Monday, April 28, 2008

Response to Literature

The purpose of this blog is to share interesting ideas I have found in American professional publications dealing with the teaching of English at all levels, elementary, secondary and college.

Topic: Response to Literature

Title: “Weblogs and Literary Response: Socially Situated Identities and Hybrid Social Language in English Class Blogs.” Kathleen C. West. Journal of Adolescent and Adult Literacy (April 2008), 588-598.

Summary: Each week students in 11th-grade American Literature go to the computer lab where they write blogs in response to the literary works they are reading. It’s a free for all. Students can respond in any way they wish. Other students in the class enjoy reading their responses, but the freedom afforded to the students allowed them to go beyond academic requirement: “In doing this they absolutely called upon the tools of formal literary analysis that they had learned…but they also disrupted AP notions of language embedded in the curriculum of their school by incorporating out-of-school literacies into their work."

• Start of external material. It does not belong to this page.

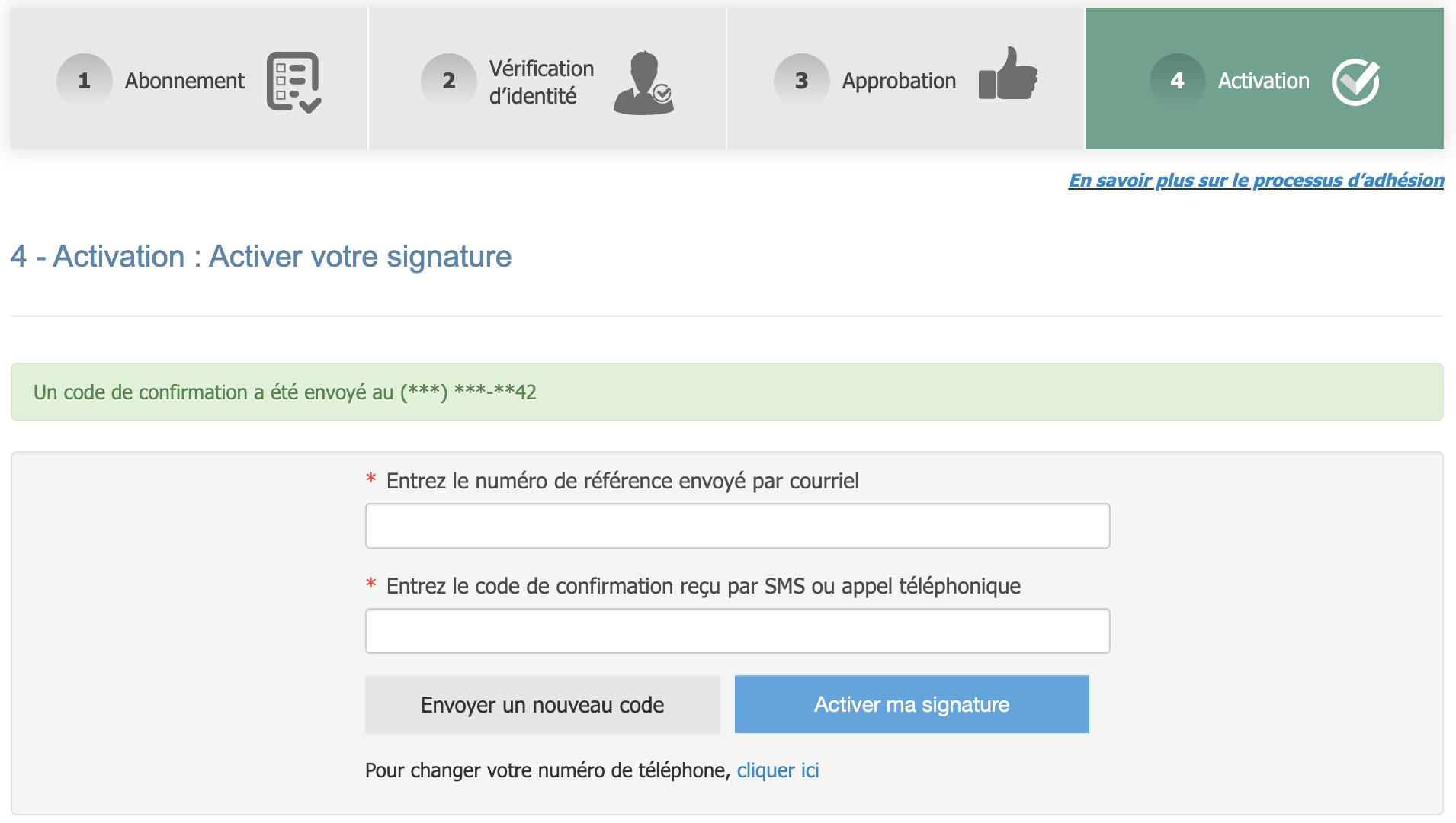
Task: Click the step 1 number circle
Action: coord(84,81)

[Comments: I wish the author had written the last part of her title in English: “Hybrid” means simply using academic and out-of-school language. Otherwise, the idea of allowing students to respond freely to what they have read sounds good. They might not like doing the same thing on paper with the teacher as the only audience, but they surely will love doing it on the computer with other students as an audience who can enjoy reading unconstrained ideas about what they have read. RayS.]